Ms Bullock said the large proportion of interest-only loans set to expire between 2018 and 2022 was of particular concern.
In most cases the borrowers will simply move to principal and interest repayments as originally contracted, while others may choose to extend the interest-free period, provided that they meet the current lending standards.
However there was a smaller, but still significant group who could be trapped in a very tough spot.
"There may, however, be some borrowers that do not meet current lending standards for extending their interest-only repayments but would find the step-up to principal and interest repayments difficult to manage," Ms Bullock said.
"This third group might find themselves in some financial stress."

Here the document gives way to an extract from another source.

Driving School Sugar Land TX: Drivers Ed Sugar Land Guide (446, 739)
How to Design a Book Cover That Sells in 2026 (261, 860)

"While we think this is a relatively small proportion of borrowers, it will be an area to watch."
Threat to broader economy
Ms Bullock noted while the measures taken by APRA and ASIC to strengthen mortgage lending standards have helped improve the quality of lending over the past couple of years, the impact of falling house prices remained a big uncertainty in terms of overall financial stability.
This was particularly evident in the investor sector saddled with high loan-to-value ratios (LVRs) and little incentive to pay down debt.
On APRA and RBA figures, by the end of 2017 roughly 40 per cent of outstanding mortgages did not require principal repayments, while the mortgage-to-debt ratio had risen to 140 per cent from 120 per cent five years earlier.
"If housing prices were to fall substantially, therefore, such borrowers [with high LVRs] might find themselves in a position of negative equity more quickly than borrowers with an equivalent starting LVR that had paid down some principal," Ms Bullock noted.
Given investors were more likely to sell their rental properties in times of falling prices to minimise the their capital losses, Ms Bullock said this could quickly flow into the broader economy.
"This might exacerbate the fall in prices, impacting the housing wealth of all home owners," she said.
"As investors purchase more new dwellings than owner-occupiers, they might also exacerbate the housing construction cycle, making it prone to periods of oversupply and having a knock on effect to developers."
Owner-occupiers pose less of a risk
Ms Bullock had a far more sanguine view on the owner-occupier sector of the market, despite mounting levels of household debt.
"Looking only at owner-occupier households that have mortgage debt, the survey suggests that the median housing debt-to-income ratio has risen steadily over the past decade to around 250 per cent in 2016."
However, the median ratio of mortgage servicing payments to income has been fairly stable, remaining around 20 per cent in 2016, and a large proportion of indebted owner-occupier households are ahead on their mortgage repayments
While the level on banks' non-performing home loans have edged up in recent years, they are still at very low levels from an historic perspective.
"While debt levels are relatively high, and there are owner-occupier households that are experiencing some financial stress, this group is not currently growing rapidly," Ms Bullock concluded.
"This suggests that the risks to financial institutions and financial stability more broadly from household mortgage stress are not particularly acute at the moment."